→ **Exercise description**
In the piece on Justin Vernon below, reproduce the passage word for word, starting with "Now here is" and going on through "new album, Voyageur.".

→ **Text shown**
□ □ □ □ □

If I had to name one artist who is singlehandedly (and surreptitiously) moving Folk forward, I would have to say Justin Vernon.

For those of you unfamiliar with Vernon, aka Bon Iver (a bastardization of the French term Bon Hiver which means ‘good winter’, and pronounced Bone EEver), he crafts exquisite, heartbreaking ballads that sound like something from the bottom of a long forgotten well in a snowy land. The ache and loneliness come through with his wounded falsetto and spare instrumentation. For his first album For Emma, Forever Ago, he literally holed up in a cabin by himself in the woods in Wisconsin in the middle of winter. His latest, self-titled release expands upon that sound with slightly more instrumentation, but is no less haunting or captivating. So if you were to set up a checklist of ‘Making Folk Music’, pretty much all the criteria would be met, except for, you know, having a hammer. I wouldn’t trust him with that.

None of what I’ve explained above would make one think that this guy would come to your town and sell out two thousand seat arenas in 30 minutes, BUT HE DOES. EVERYWHERE. To mainly twenty and thirty- something year old hipsters. He’ll play the Austin City Limits Festival in the middle of the day when it’s 100 degrees and 20, 000 people are standing still with rapt attention, while a rock festival swirls around them.

Now here is another twist: he’s buddies with Kanye West. Yeah, that guy. Vernon appeared on West’s latest album, My Beautiful Dark Twisted Fantasy, and added even more texture to an already over the top production. Do you like Kathleen Edwards? So does Vernon, who produced her new album, Voyageur.

Fleet Foxes, The Head and the Heart, Laura Marling and their compatriots are the overt choices as hipster indie folk torch bearers because there is precedent. They sound like Donovan or Crosby Stills and Nash. But Vernon is already a pretty big deal and he’s done it by not sticking to genre.

□ □ □ □ □

→ **Input data**
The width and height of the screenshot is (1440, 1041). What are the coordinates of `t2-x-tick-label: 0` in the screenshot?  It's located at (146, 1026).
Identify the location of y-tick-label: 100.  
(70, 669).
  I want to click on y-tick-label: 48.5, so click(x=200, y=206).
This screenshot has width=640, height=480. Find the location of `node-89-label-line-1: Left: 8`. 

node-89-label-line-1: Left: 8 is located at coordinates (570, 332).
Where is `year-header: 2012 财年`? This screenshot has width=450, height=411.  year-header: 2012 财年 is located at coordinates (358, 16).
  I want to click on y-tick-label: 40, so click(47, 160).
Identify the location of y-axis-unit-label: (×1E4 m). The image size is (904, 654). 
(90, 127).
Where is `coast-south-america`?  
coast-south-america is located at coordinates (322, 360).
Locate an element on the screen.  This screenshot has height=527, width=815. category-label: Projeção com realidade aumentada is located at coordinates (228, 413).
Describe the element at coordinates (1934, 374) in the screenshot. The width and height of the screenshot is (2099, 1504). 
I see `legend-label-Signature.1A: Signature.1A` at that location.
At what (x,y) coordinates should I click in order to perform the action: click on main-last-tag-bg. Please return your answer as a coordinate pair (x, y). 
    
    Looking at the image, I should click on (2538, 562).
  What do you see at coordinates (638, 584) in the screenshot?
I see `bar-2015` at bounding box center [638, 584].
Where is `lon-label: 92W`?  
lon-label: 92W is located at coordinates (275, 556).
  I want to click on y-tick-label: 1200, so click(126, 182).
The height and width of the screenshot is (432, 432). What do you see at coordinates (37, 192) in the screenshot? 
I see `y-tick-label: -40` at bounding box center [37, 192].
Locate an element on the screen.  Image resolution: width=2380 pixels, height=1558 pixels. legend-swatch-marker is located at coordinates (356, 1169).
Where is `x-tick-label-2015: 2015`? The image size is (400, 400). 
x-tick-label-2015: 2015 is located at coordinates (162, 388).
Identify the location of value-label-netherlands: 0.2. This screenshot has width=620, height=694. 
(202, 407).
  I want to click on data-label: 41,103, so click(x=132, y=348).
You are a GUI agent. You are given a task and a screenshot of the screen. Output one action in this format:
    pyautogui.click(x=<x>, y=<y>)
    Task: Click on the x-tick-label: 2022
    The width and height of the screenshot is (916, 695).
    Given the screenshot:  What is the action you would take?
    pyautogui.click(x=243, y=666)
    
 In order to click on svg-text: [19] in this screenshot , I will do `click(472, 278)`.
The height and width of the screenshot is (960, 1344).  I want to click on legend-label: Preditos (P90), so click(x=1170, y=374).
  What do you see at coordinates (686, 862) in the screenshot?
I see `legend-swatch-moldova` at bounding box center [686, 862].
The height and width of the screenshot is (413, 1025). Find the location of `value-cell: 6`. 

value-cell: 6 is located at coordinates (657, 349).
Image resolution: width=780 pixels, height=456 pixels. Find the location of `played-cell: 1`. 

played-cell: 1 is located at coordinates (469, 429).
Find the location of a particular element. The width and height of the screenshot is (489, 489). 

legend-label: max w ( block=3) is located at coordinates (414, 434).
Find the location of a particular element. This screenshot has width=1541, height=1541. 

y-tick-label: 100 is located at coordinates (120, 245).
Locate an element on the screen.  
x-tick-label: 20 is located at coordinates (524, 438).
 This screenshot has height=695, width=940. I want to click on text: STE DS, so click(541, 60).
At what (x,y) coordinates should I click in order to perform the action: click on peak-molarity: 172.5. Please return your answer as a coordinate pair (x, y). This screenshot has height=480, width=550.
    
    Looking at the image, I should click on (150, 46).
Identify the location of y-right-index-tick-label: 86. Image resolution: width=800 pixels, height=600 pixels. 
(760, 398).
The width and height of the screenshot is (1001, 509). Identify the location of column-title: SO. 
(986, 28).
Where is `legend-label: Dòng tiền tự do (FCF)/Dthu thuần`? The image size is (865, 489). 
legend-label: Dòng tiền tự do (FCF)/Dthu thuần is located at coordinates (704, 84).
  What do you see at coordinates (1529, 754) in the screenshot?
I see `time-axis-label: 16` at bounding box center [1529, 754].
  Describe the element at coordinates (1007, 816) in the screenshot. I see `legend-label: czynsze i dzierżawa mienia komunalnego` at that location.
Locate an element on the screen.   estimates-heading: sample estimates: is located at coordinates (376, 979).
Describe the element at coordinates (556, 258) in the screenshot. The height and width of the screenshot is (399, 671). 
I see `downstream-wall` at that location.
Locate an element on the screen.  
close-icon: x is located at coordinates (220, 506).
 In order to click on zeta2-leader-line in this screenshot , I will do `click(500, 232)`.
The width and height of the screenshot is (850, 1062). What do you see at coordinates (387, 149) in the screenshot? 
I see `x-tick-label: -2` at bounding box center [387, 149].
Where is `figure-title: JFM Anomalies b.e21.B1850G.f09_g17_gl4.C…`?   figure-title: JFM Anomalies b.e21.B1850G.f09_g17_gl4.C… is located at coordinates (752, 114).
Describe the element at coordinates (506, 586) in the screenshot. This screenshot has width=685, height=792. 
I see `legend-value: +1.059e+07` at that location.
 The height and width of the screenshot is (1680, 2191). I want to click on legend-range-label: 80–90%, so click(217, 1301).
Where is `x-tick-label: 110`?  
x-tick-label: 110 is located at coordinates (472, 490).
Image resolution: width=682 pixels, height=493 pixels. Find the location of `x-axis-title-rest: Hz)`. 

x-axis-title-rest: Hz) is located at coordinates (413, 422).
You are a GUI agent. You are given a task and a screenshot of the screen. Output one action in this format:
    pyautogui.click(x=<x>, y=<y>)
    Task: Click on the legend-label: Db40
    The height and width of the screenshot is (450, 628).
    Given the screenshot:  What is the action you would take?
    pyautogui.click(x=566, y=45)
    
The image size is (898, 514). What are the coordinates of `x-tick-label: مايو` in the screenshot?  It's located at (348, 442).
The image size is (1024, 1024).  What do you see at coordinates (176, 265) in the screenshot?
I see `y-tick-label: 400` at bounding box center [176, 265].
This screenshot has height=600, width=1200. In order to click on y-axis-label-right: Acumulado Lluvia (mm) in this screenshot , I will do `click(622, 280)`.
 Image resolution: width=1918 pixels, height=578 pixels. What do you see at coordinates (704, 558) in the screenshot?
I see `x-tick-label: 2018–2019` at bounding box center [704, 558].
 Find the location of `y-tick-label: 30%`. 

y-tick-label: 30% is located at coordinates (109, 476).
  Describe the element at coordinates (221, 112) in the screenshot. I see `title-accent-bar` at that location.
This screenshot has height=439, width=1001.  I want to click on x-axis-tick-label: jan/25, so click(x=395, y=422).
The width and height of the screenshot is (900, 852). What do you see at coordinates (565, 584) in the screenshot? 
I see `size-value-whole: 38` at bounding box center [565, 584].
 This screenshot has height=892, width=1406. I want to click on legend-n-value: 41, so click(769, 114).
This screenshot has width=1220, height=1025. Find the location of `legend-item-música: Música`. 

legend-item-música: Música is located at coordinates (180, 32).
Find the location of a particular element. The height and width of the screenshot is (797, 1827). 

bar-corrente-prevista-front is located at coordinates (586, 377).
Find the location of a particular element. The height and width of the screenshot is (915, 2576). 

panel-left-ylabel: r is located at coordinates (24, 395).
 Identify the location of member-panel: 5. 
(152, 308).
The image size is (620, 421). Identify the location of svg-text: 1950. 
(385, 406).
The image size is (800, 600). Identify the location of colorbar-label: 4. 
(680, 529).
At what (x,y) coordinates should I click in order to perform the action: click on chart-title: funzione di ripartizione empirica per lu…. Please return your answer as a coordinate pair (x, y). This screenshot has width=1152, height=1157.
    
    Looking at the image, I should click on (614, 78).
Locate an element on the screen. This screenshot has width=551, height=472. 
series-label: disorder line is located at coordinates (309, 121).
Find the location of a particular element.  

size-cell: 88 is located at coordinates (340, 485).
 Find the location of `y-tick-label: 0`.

□ □ □ □ □

→ **Task output**
Now here is another twist: he’s buddies with Kanye West. Yeah, that guy. Vernon appeared on West’s latest album, My Beautiful Dark Twisted Fantasy, and added even more texture to an already over the top production. Do you like Kathleen Edwards? So does Vernon, who produced her new album, Voyageur.